Whether soon-to-be Broadway blockbuster or flop-in-the-making, ticket sales depend on getting the word out. One way to do that is by creating visual images that define a show.
Think of those instantly recognizable “Cats” eyes, “Les Miz’s” woeful little Cosette or the stern visage of “The Lion King.”
Beyond those cannily marketed logos, though, are other images from countless shows, old and new, memorable and long forgotten.
In his big, glossy new book, “A Must See! Brilliant Broadway Artwork,” veteran theatrical producer, manager and theater historian Steven Suskin has collected more than eight decades of show art. It reveals as much about American culture as it does about the history of American theater.

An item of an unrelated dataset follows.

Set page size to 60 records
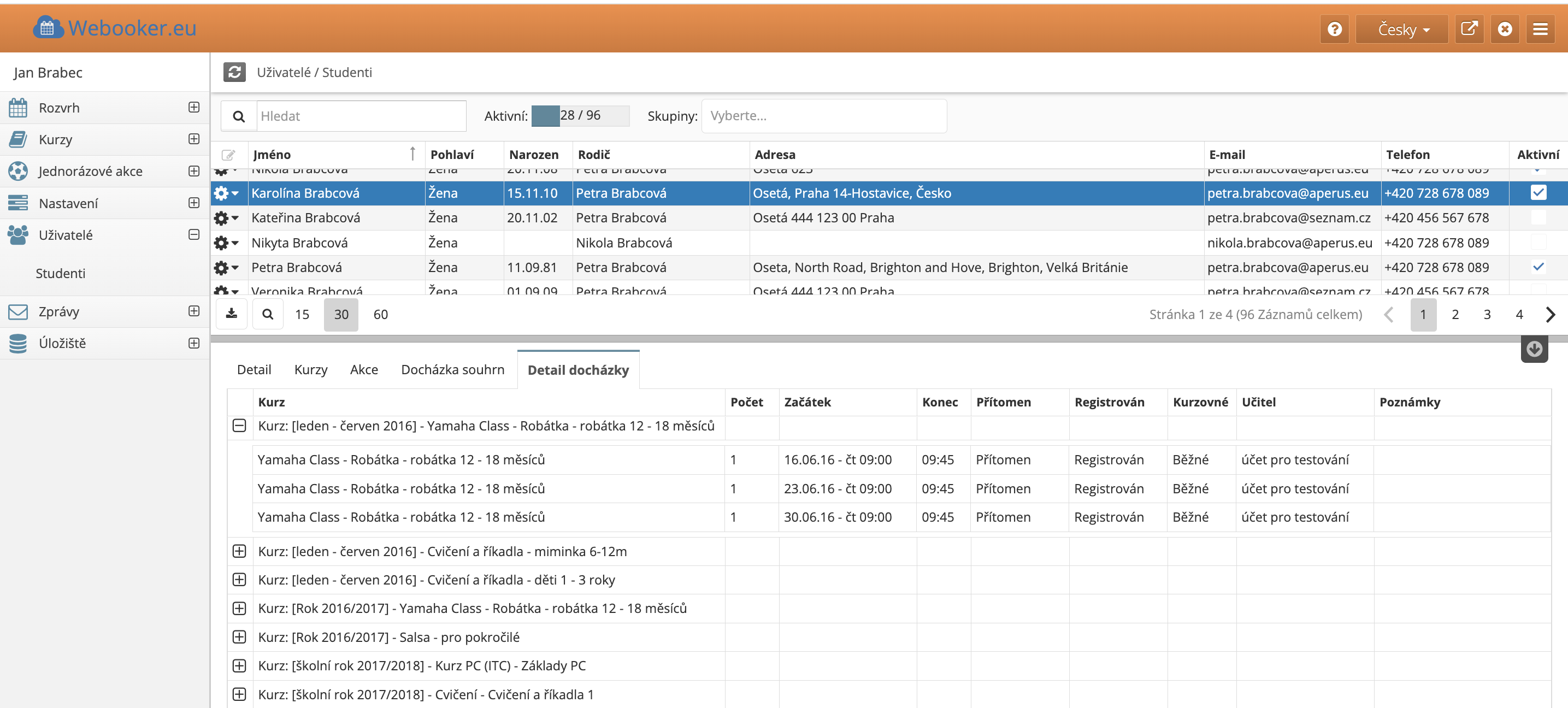380,314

A 1925 ad for “The Garrick Gaieties,” for example, introduces “breezy new songwriters Rodgers & Hart.” The ho-hum art for “Away We Go!” gives way to a colorful revised version, with the show’s new title -- “Oklahoma!” Poor ticket sales led to the dumping of “The Rainmaker’s” cartoony line art in favor of a photo of stars Geraldine Page and Darren McGavin in a steamy clinch. “I wanted to surprise people,” Suskin said. “I could have used the popular record covers. But I want people to get a new feeling about something they think they know. The whole idea is you can pick the book up and just have fun.”
The Rainmaker, 1954 Cort Theatre, 125 performances, post-Broadway tour (Washington).
“Facing poor business, the producers shifted the emphasis by capitalizing on Geraldine Page ... with this tempestuous photo ad.”
Fiddler on the Roof, 1964 Imperial Theatre, 3,242 performances.
“Tom Morrow’s artwork was quickly changed to put top-billed Zero Mostel on the roof, but he was gone within a year -- because of uncontrollable scenery-chewing -- and the dancing girl regained her position.”
A Raisin in the Sun, 1959 Ethel Barrymore Theatre, 530 performances, pre-Broadway tryout (Philadelphia).
“The striking portrait of star Sidney Poitier can be viewed, literally, as a raisin in the sun.”